Episode 9: Luka yang Tak Terlihat

Masa SMA adalah tempat di mana banyak anak muda merasa menemukan diri mereka, atau setidaknya mencoba untuk melakukannya. Aku, yang dulu ceria dan penuh semangat, memasuki dunia SMA dengan harapan baru. Setelah melewati masa-masa sulit di SMP, aku bertekad untuk menjadi seseorang yang selalu bisa memberikan energi positif, yang bisa membuat orang lain merasa senang berada di sekitarku. Aku ingin dikenang bukan karena kesedihanku, tetapi karena senyumku yang selalu hadir.
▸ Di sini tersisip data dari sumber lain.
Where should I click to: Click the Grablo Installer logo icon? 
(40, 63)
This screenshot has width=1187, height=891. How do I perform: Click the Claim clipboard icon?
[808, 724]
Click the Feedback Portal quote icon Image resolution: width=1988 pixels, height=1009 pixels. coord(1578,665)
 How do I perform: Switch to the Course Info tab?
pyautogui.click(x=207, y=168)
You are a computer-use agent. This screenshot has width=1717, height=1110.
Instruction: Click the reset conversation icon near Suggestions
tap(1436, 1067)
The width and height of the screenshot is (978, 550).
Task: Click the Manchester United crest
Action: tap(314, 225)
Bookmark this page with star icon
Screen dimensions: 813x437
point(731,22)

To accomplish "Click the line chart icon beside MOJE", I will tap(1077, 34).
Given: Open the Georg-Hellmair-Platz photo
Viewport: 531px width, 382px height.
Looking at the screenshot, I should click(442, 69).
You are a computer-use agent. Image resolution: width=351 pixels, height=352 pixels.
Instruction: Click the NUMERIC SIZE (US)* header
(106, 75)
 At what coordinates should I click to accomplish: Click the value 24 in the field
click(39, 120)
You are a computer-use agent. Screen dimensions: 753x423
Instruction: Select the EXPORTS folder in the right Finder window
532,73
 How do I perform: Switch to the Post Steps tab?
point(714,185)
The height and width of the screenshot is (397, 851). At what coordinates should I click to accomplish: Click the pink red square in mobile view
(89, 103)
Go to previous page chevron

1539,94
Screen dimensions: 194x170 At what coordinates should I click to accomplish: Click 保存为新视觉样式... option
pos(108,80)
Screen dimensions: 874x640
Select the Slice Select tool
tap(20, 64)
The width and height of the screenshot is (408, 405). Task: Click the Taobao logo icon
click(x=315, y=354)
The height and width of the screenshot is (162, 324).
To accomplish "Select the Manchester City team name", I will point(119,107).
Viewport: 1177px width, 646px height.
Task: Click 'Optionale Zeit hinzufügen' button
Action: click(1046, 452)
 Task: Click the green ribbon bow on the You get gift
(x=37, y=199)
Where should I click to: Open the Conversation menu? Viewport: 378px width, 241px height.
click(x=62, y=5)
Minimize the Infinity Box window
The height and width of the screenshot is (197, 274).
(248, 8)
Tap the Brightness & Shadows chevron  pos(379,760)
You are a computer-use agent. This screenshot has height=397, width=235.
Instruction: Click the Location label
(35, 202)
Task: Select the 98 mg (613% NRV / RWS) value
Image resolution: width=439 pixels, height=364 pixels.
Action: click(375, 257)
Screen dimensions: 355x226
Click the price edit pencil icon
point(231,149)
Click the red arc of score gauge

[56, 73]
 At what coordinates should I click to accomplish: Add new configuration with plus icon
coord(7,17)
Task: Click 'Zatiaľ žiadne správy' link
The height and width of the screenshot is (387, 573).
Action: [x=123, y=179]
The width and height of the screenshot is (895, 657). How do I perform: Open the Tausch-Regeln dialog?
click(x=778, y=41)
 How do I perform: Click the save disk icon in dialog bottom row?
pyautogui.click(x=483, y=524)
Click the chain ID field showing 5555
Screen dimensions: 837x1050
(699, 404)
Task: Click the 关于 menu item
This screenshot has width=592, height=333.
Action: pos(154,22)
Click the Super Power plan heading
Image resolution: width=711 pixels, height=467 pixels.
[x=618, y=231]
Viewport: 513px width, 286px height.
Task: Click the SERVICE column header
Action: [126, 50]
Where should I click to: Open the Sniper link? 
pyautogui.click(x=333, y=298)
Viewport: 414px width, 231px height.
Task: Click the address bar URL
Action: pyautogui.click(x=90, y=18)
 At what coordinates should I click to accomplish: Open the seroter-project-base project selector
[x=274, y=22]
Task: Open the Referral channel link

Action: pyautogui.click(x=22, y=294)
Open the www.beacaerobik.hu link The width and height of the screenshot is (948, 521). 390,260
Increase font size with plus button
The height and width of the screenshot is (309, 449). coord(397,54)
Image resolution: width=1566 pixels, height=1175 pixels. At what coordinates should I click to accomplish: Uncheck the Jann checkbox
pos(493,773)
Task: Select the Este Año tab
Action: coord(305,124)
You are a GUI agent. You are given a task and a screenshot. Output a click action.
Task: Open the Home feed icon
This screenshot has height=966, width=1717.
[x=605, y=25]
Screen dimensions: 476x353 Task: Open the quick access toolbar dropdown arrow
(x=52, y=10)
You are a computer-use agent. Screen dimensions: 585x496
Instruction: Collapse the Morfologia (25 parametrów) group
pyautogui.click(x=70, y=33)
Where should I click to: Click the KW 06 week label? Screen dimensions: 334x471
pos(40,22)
Awalnya, semuanya berjalan seperti yang aku harapkan. Aku mulai membuat teman baru, tertawa bersama di kelas, dan merasa bahwa dunia baru ini penuh dengan kemungkinan. Namun, tak lama setelah itu, aku bertemu mereka lagi—tiga teman masa kecilku. R, S, dan B. Hatiku melonjak saat melihat mereka di lorong sekolah. Aku ingin segera menyapa mereka, memberitahukan siapa aku, mengingatkan mereka akan janji yang kami buat bersama di masa lalu. Tapi begitu aku mendekati mereka, ada sesuatu yang berbeda.

Mereka tidak ingat aku. Tidak satu pun dari mereka.

"Siapa kamu?" tanya R, tatapannya penuh kebingungan saat aku menyebutkan namaku. Aku mencoba menjelaskan, berusaha membawa mereka kembali ke kenangan indah masa kecil kami, tetapi mereka hanya tertawa canggung dan melanjutkan percakapan mereka tanpa peduli.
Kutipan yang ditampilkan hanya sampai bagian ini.